The FBI sure did a lot of background investigation on Von Braun. If you read
the documents, [0] there is no doubt the FBI and the other agencies recognised
Von Braun as a rocket scientist, Nazi party member and an SS Major (non-active
& honourary) in the German Army. [1]

In 5/16/'61, a further background check was done on Von Braun by the FBI and
passed on to the director.

There are lots of references to unsavoury connections such as the SS Horseback
riding school (33-34), member of MDSAP (39-45) and working in German Army
Ordinance (39-45). Met with Hitler twice and awarded the Iron Cross. Despite
all this, the records continually note Von Braun to be a person who is _'
loyal'_, _' discrete'_ and of high _' integrity'_.

Von Braun was moved to the US under protective custody in '45 and as long as
he kept his nose out of any _political activity_ and wasn't a communist, he
and his team was deemed _useful_ to the US Missile and Space agencies.
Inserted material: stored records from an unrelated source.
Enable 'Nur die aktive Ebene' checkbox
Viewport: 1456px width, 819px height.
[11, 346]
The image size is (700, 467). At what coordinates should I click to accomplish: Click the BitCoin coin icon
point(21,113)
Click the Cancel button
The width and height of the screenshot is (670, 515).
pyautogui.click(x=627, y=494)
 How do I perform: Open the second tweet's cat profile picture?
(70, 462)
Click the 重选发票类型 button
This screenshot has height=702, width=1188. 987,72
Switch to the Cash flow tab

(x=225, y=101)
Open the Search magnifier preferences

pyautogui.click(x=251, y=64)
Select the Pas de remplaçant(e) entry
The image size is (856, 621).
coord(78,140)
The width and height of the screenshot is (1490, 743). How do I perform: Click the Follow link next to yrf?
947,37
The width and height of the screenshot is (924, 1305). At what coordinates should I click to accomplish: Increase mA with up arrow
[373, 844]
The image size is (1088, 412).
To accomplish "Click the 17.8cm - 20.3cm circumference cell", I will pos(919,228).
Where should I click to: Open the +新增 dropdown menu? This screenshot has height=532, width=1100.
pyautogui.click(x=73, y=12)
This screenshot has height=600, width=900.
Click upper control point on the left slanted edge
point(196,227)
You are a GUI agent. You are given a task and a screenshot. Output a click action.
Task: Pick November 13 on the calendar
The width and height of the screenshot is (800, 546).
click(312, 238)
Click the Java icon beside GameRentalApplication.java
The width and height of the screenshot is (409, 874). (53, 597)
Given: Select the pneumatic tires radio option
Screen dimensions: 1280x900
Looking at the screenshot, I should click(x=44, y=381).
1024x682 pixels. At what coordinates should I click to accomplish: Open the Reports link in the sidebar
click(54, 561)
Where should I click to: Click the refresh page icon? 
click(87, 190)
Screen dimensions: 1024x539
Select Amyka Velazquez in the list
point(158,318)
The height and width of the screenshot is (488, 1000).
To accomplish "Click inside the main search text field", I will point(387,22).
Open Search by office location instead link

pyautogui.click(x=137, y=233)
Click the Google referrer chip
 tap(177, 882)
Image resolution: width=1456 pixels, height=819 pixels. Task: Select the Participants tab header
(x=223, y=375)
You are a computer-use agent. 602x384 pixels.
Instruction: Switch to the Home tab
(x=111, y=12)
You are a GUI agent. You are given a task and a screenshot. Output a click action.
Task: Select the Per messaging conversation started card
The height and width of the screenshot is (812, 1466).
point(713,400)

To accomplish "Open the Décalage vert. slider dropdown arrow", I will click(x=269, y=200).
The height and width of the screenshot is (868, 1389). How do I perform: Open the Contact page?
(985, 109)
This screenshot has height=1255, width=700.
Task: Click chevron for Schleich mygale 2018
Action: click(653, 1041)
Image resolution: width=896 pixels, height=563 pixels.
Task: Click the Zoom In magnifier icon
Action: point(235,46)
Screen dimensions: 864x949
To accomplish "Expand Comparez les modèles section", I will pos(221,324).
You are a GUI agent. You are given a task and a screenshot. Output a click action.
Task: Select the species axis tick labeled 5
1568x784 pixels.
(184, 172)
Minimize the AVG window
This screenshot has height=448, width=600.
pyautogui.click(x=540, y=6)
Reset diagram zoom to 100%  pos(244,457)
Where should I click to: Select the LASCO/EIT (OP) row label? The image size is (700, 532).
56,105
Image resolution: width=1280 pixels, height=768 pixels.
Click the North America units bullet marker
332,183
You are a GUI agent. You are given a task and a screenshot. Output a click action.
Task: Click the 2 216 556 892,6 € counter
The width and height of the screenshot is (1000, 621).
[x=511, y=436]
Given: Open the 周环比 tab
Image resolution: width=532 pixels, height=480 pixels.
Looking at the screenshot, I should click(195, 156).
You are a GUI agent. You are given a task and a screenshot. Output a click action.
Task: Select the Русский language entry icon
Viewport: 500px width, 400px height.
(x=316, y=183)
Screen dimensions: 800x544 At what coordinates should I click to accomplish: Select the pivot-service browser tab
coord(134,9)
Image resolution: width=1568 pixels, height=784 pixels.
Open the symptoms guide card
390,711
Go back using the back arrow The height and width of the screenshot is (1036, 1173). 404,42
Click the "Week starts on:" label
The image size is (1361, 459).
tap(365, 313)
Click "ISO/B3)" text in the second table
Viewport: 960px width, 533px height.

So yes,
Von Braun was an opportunist at best, and a Nazi and a scientist.

Here's a re-union of his Peenemunde _team_ at Marshall Space Flight Center in
'87\. [2]

[0]
[https://vault.fbi.gov/Wernher%20VonBraun/](https://vault.fbi.gov/Wernher%20VonBraun/)

[1]
[https://vault.fbi.gov/Wernher%20VonBraun/Wernher%20VonBraun%...](https://vault.fbi.gov/Wernher%20VonBraun/Wernher%20VonBraun%20Part%202%20of%207/view)

[2]
[https://archive.org/details/MSFC-8774200](https://archive.org/details/MSFC-8774200)

------
maxxxxx
As a German I am not proud of these guys. They knew exactly that tens of
thousands of slave workers were working on their toys under miserable
circumstances.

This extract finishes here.